The Verbatim disks are more “conventional” optical disks that store almost 4.7 GB a piece and cost about $2.00. Projected storage lifetime of over 100 years. The drives themselves about $130.
Does anyone use these products to deal with long-term storage? I do not hear much about them when I listen to podcasts or read articles in the popular literature discussing the problem of long-term storage. I am puzzled that they are not more “popular”.
Optical disks “of the day” got overwhelmed as data storage needs increased and created anxiety because there was uncertainly about how long the stored data in the dye layers could be expected to survive. This technology seems to solve much of this. But perhaps people are just soured on DVD or do not believe “marketing hype” or something.

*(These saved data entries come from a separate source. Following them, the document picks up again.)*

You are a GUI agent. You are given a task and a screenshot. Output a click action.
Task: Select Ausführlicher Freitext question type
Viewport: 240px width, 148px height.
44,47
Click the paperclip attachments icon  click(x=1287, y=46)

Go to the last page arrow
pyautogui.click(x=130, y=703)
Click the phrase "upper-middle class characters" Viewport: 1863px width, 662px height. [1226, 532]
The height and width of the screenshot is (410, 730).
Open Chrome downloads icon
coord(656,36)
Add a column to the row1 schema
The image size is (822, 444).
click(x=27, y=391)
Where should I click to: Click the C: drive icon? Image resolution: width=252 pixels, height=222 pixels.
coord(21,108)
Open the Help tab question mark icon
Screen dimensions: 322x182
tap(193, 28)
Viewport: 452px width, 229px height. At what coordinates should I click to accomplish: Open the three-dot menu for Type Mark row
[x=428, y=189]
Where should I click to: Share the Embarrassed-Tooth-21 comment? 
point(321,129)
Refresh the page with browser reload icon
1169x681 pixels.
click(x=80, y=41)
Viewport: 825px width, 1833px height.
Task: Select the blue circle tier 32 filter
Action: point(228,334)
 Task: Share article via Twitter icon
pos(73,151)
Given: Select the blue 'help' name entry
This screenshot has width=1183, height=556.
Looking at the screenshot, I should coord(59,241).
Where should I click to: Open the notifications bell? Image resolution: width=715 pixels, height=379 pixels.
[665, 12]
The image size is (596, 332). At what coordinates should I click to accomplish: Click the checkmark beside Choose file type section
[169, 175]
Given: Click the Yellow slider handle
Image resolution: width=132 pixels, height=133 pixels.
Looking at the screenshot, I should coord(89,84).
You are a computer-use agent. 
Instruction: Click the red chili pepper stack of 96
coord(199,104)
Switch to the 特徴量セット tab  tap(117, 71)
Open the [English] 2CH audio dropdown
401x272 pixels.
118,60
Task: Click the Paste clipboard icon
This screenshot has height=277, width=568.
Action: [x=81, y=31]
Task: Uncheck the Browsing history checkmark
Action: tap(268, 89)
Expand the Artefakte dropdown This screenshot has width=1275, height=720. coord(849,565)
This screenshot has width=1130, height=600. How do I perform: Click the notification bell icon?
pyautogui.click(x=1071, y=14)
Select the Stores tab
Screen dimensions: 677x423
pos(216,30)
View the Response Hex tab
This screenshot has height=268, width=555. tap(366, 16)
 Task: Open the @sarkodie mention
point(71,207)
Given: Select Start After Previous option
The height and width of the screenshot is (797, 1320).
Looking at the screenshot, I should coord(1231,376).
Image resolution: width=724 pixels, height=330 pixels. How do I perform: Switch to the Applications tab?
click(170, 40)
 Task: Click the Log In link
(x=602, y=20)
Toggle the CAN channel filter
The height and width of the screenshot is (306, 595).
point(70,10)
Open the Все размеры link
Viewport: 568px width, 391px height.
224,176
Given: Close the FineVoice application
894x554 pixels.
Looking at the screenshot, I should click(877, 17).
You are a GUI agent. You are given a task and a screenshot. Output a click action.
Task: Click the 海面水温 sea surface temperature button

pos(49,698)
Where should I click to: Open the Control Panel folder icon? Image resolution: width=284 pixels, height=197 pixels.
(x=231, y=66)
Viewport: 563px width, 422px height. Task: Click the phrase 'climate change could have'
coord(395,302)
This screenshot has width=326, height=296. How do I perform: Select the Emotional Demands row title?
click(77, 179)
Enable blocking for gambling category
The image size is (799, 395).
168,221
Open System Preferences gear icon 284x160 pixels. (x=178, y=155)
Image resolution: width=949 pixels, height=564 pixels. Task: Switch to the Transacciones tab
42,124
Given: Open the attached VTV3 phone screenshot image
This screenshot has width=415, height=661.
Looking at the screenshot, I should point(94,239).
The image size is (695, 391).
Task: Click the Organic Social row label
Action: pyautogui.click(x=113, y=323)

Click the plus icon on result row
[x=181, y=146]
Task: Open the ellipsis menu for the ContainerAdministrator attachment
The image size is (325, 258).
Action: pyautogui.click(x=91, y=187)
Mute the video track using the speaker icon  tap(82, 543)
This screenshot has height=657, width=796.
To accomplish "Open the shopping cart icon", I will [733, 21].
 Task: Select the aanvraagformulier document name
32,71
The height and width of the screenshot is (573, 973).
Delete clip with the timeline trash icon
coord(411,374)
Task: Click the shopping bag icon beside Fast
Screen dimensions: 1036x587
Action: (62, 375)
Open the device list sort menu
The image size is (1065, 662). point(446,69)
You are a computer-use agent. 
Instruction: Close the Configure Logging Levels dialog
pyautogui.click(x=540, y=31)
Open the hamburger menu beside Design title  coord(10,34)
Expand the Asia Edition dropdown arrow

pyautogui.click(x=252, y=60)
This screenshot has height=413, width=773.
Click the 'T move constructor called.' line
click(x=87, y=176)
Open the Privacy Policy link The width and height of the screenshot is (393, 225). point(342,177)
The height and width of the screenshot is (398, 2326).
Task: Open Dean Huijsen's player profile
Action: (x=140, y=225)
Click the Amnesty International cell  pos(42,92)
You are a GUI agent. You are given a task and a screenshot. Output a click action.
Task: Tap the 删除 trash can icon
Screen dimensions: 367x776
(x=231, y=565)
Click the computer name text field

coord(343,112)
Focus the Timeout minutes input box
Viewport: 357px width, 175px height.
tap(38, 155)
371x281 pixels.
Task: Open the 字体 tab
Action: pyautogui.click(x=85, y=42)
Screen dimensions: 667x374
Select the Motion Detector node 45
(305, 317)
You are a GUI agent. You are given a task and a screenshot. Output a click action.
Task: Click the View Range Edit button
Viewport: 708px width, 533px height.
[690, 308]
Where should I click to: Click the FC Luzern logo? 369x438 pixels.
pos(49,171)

The Sony solution seems expensive and complicated, and probably excessive outside of specific enterprise use-cases.
Lots of media files wouldn’t even fit on a 4.7GB disk and it would just be cumbersome to break everything into such small chunks compared to a big spinning platter with TBs of space. It’s also worth considering if there will be drives that can read these in the long run. Will disk readers even exist in 100 years? Unlikely. It’s already a niche accessory compared to ubiquitous USB/cloud drives.
To me, it seems like a risky bet to put archival data (which presumably is important enough to keep) on a niche storage format. Even if spinning drives don’t last as long, they are cheap and it’s easy to move data to a new drive/medium if they fail or something new/better comes along (assuming the data is backed up). There’s also no cost benefit to optical disks, $200 for 470GB just doesn’t make sense (for most consumer needs).
When you start talking long-term, bit-rot becomes a concern - degradation of media, loss of magnetization, etc. It’s a century-scale problem, but I’m not to worried about it
Because it’s cheaper than retaining on hard drives and provides a definitive redeemable backup for medium periods of time (say up to 3 and 4 years)
But many places which deal with significant amounts of data use data replication or offsite electronic backups these days to remove the human element of failure.
I’ve been looking at several SAAS providers in the UK recently at work and many use snapshots to “preserve” data and retain the backups for up to 60 days (some as low as 30 days) anything after that they want paying significant amounts to provide the fallback against the possibility of data becoming corrupted.
We used tape for decades, but it was slow which became a bigger problem as our storage needs grew. The last few years our systems would backup to disk and automatically archive to tape. Eventually tape was replaced with cloud storage.
Gartner estimates that 80% of enterprises will close their data centers by 2025 which will probably help close the book on tape and a lot of other technology.